-- ЗАДАНИЕ --
Какой вопрос, согласно фрагменту о городе и утопии, задает Лефевр?

-- ФРАГМЕНТ ДЛЯ ЧТЕНИЯ --
Но — и здесь возникает
диалектика — город преобразует нас в городских условиях, которые мы не выбирали.
Как можно рассчитывать на создание альтернативного городского мира, хотя бы
вообразить его очертания, его загадки и его очарование, когда мы так глубоко погружены
в опыт того, что уже существует? Можно ли жить в Лос-Анджелесе и не стать настолько
разочарованным автомобилистом, чтобы без конца голосовать за займы на
строительство все большего числа высококлассных автострад? Открывая дверь
человеческому воображению, Маркс, хотя он нередко утверждал обратное, создает
утопический момент, когда наше воображение способно породить альтернативные
возможные городские миры. «Кто сегодня не является утопистом?» — спрашивает
Лефевр. Можем ли мы позволить себе не быть утопистами? Может ли рассмотрение
утопической традиции открыть перед нами новые перспективы и способствовать
объединению социальных движений вокруг альтернативного и иного видения города? Например,
города без высококлассных автомагистралей.

-- ПЕРЕЧЕНЬ --

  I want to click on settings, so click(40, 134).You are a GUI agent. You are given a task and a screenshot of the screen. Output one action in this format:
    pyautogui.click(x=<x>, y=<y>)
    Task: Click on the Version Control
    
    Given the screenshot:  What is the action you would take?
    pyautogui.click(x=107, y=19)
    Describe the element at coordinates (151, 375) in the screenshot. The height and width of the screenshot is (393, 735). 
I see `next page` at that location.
--
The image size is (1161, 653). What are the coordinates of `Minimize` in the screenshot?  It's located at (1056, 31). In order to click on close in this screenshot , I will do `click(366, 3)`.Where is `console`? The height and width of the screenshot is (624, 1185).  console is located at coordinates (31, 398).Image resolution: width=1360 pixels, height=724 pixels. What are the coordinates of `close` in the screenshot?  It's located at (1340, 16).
--
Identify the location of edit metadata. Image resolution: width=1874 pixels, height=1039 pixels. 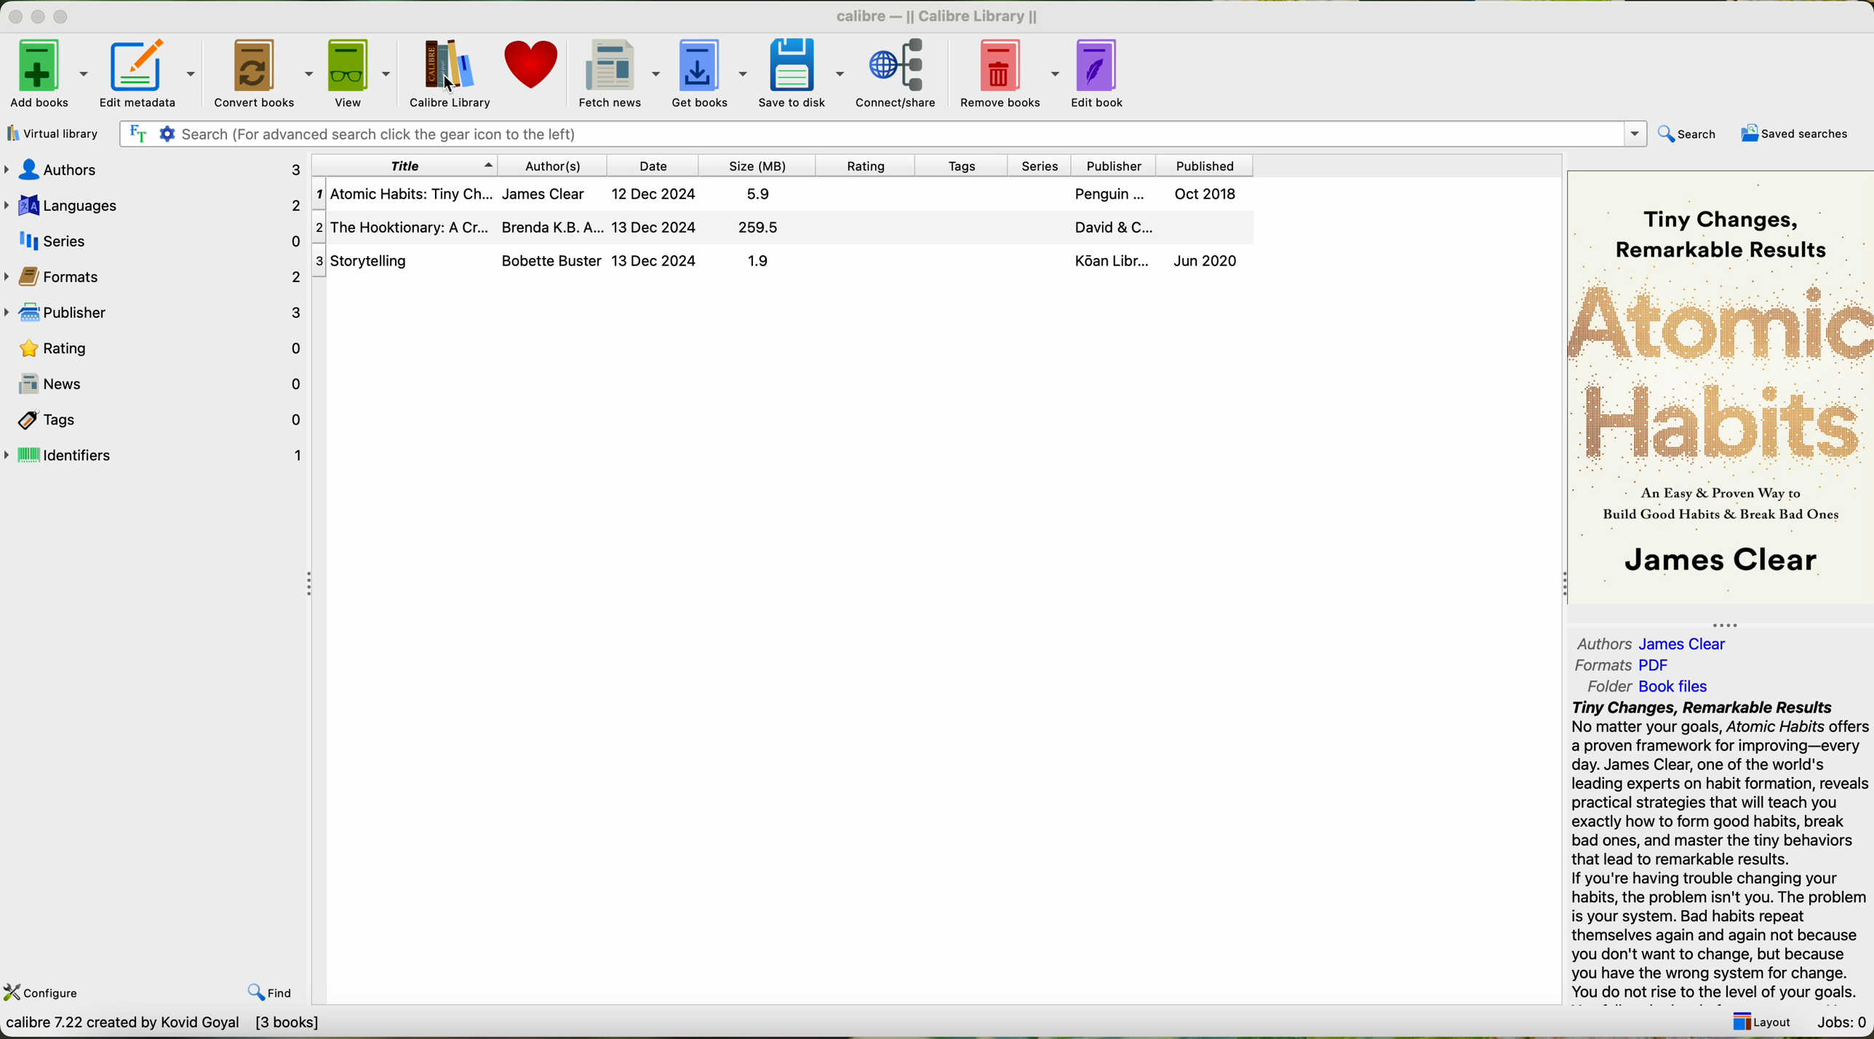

-- ОТВЕТ НА ЗАДАНИЕ --
«Кто сегодня не является утопистом?»